Write out the data word for word, taking care that no picture is carried over.
Segment Start: TASK INPUT
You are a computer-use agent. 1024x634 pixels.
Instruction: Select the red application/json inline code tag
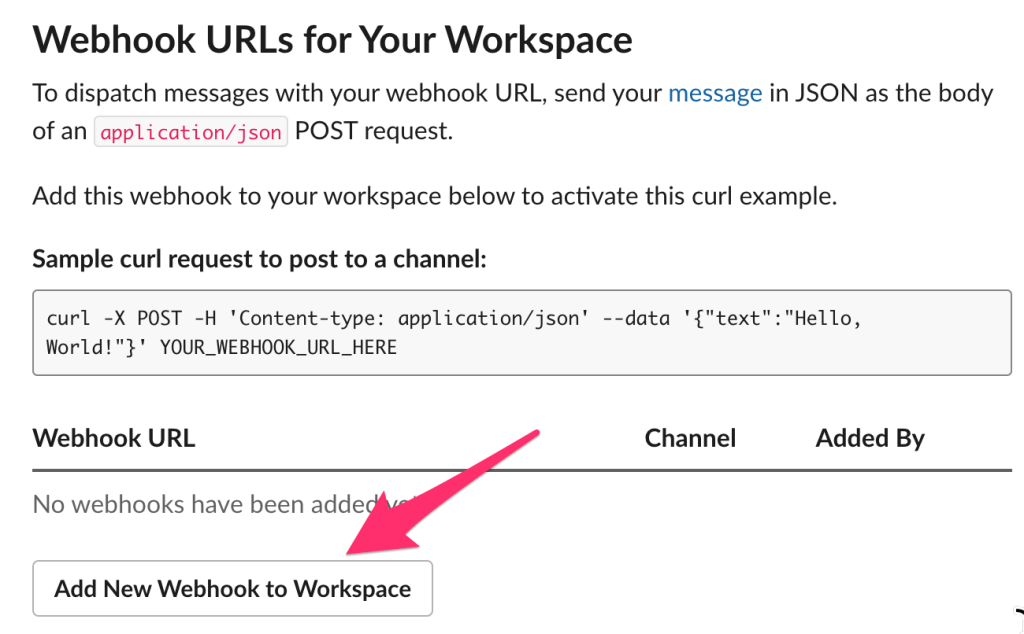tap(190, 132)
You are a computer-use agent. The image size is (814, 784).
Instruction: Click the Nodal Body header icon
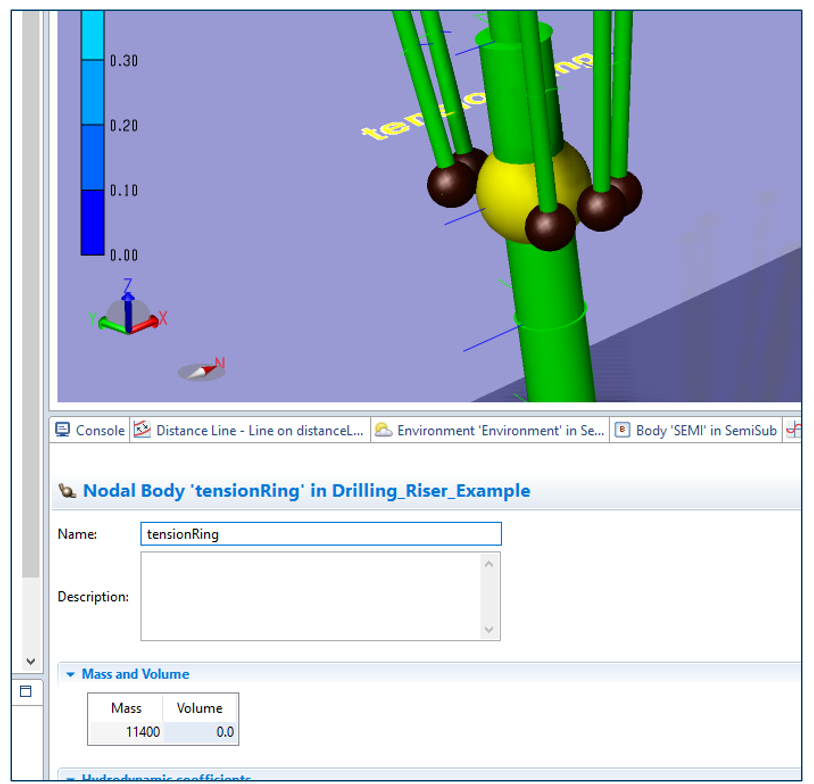coord(68,491)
Segment End: TASK INPUT
[ANSWER SPACE]:
You are a computer-use agent. 1024x634 pixels.
Instruction: Select the red application/json inline code tag
tap(190, 132)
You are a computer-use agent. The image size is (814, 784).
Instruction: Click the Nodal Body header icon
coord(68,491)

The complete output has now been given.